→ Consigne: Pouvez-vous restituer tel quel le passage de l'extrait sur la statue de Robert E. Lee qui s'ouvre sur les mots contenant « Le blogue de » et se termine par « anciens États confédérés. » ?

→ Extrait source:
Le blogue de Richard Hétu

L'Amérique dans tous ses états

Les statues en hommage au général confédéré Robert E. Lee sont légion dans les États du Sud. Érigées en réaction à l’émancipation des esclaves et aux nouveaux droits qui leur étaient conférés, elles symbolisaient cette « Cause perdue » sur laquelle les nostalgiques de l’esclavage et du suprémacisme blanc ont fondé leurs mythes mensongers à propos de la noblesse et du courage des militaires qui avaient fait la guerre pour perpétuer cette institution inhumaine. Et aucune d’entre elles n’étaient aussi imposantes que la statue qui a été retirée ce mercredi matin de son piédestal au coeur de Richmond, capitale de Virginie et des anciens États confédérés.

→ Entrées fournies:
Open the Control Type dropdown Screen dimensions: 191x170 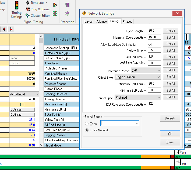point(158,97)
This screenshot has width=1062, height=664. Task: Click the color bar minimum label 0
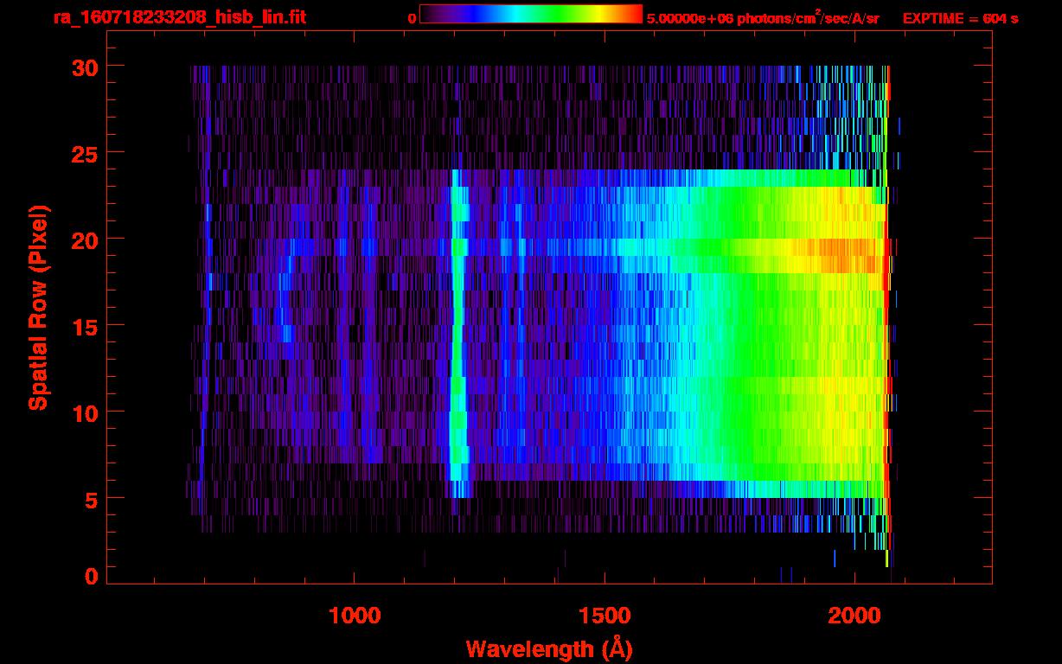coord(412,18)
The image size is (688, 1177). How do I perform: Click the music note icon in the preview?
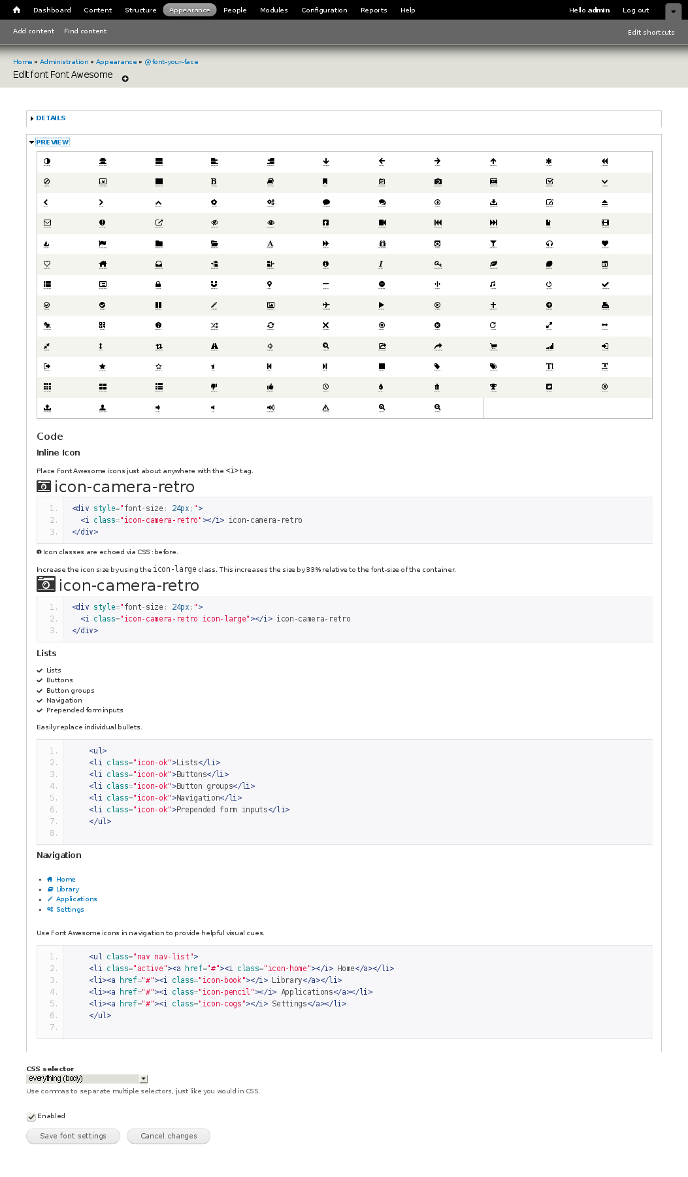click(x=493, y=285)
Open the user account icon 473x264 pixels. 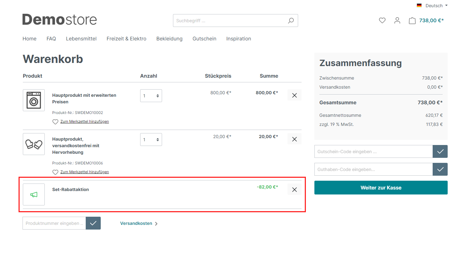click(397, 20)
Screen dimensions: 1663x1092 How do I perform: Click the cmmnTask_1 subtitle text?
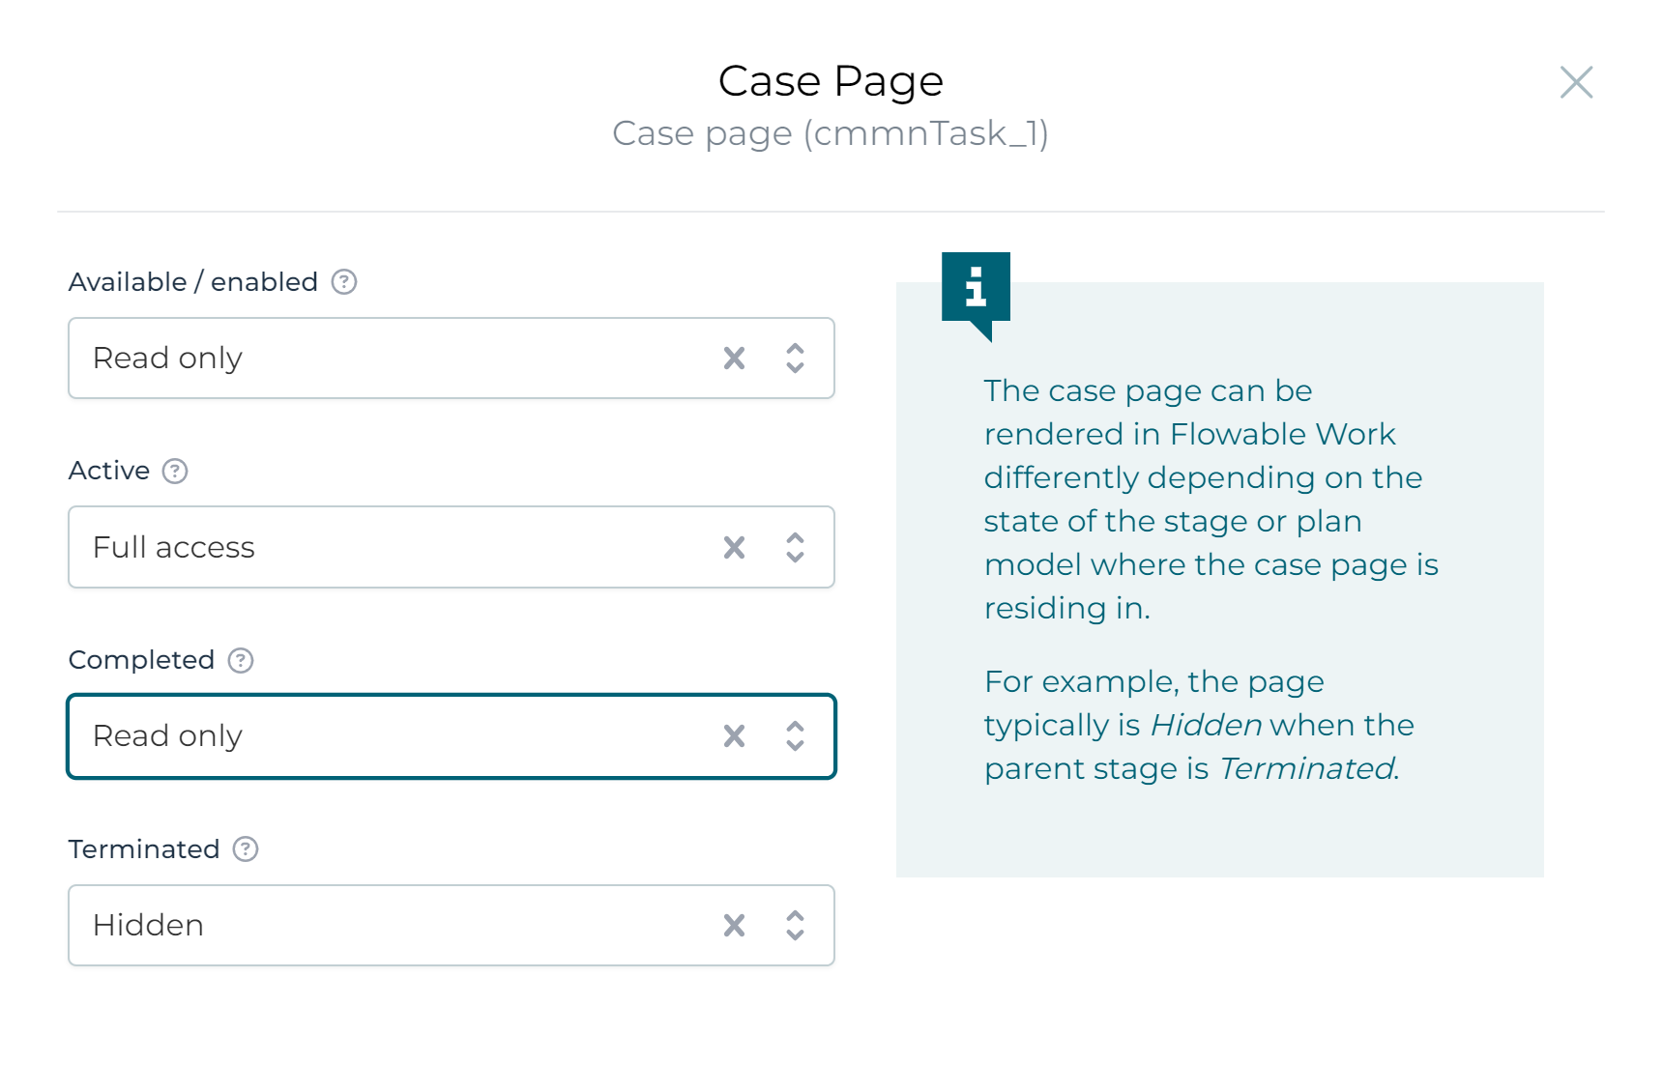[832, 134]
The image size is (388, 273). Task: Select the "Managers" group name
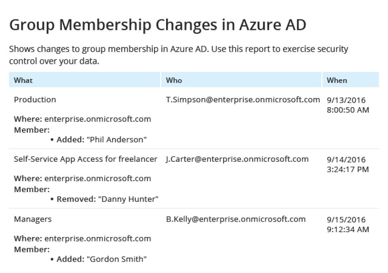click(x=33, y=219)
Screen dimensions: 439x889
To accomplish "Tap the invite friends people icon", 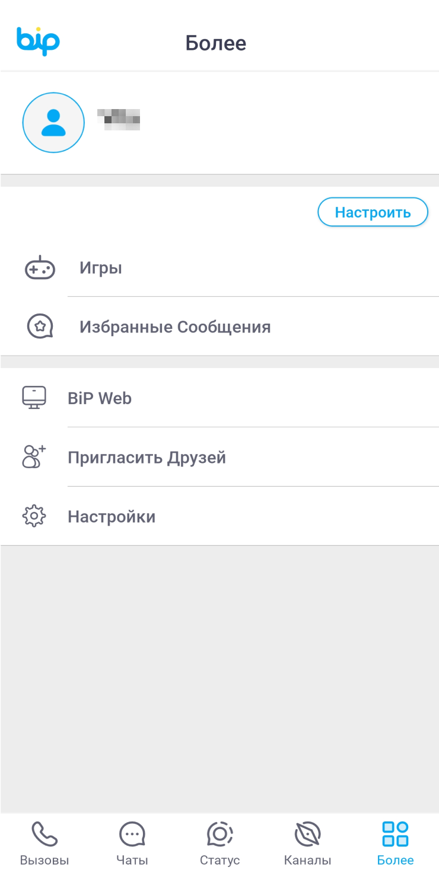I will (x=34, y=457).
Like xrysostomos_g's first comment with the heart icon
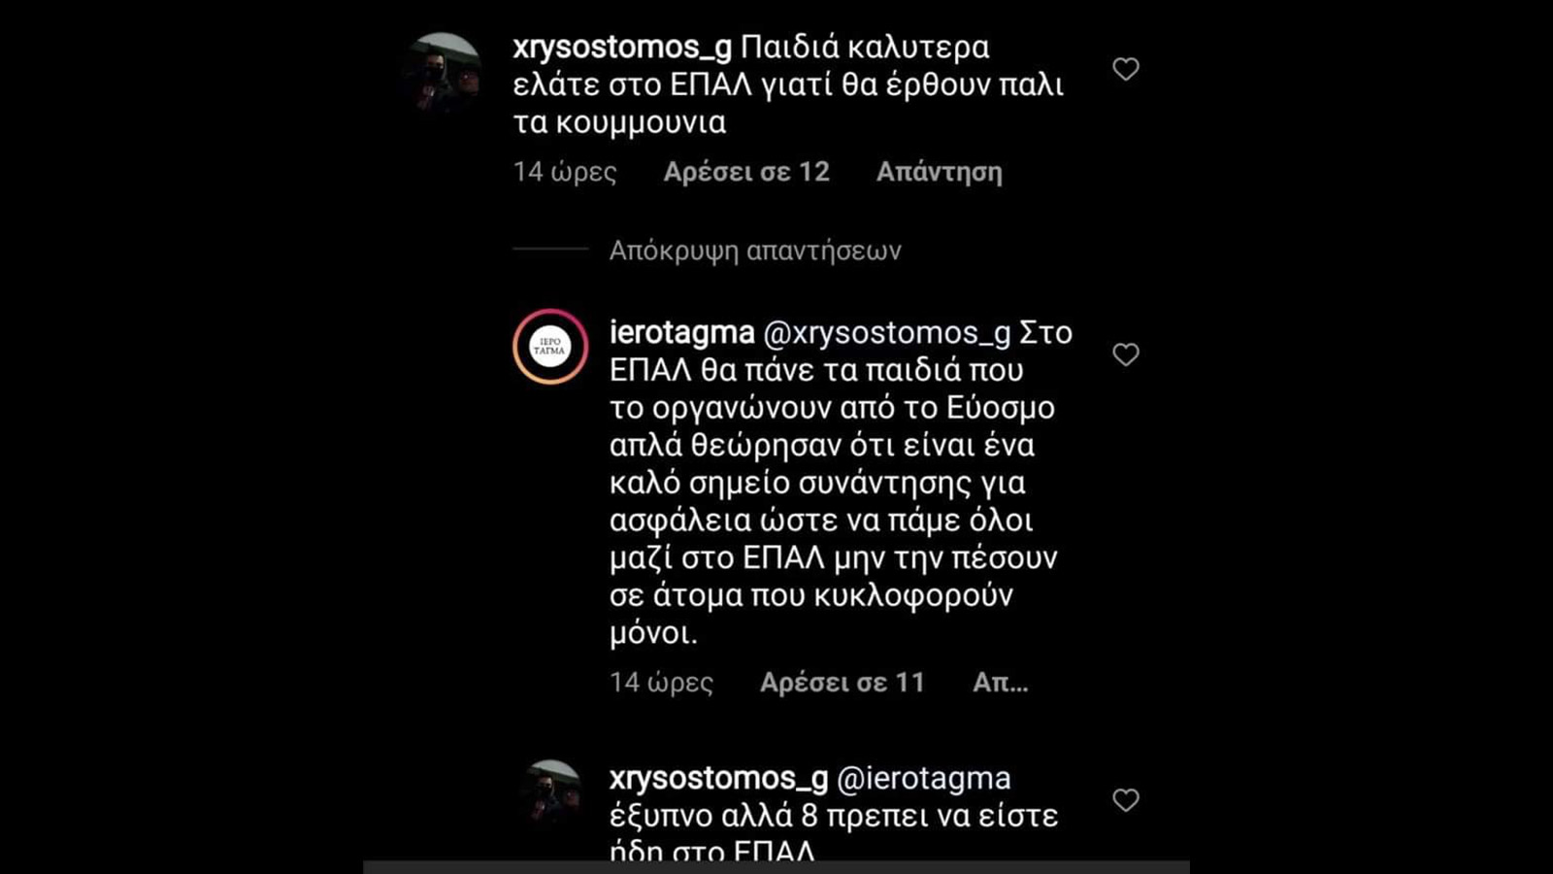Viewport: 1553px width, 874px height. [1126, 67]
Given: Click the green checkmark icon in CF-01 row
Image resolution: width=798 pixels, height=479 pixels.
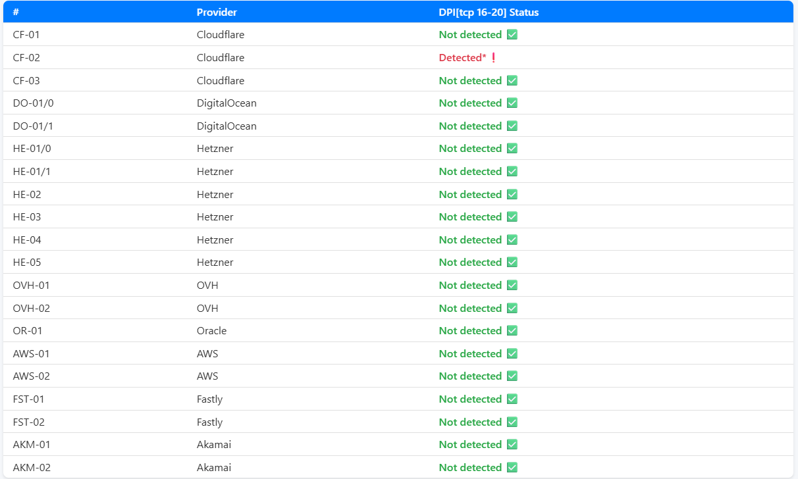Looking at the screenshot, I should pyautogui.click(x=512, y=35).
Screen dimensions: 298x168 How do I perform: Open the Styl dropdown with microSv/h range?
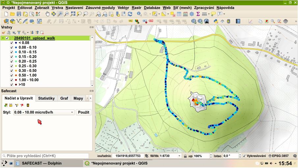coord(44,112)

→ Réponse complète:
Le blogue de Richard Hétu

L'Amérique dans tous ses états

Les statues en hommage au général confédéré Robert E. Lee sont légion dans les États du Sud. Érigées en réaction à l’émancipation des esclaves et aux nouveaux droits qui leur étaient conférés, elles symbolisaient cette « Cause perdue » sur laquelle les nostalgiques de l’esclavage et du suprémacisme blanc ont fondé leurs mythes mensongers à propos de la noblesse et du courage des militaires qui avaient fait la guerre pour perpétuer cette institution inhumaine. Et aucune d’entre elles n’étaient aussi imposantes que la statue qui a été retirée ce mercredi matin de son piédestal au coeur de Richmond, capitale de Virginie et des anciens États confédérés.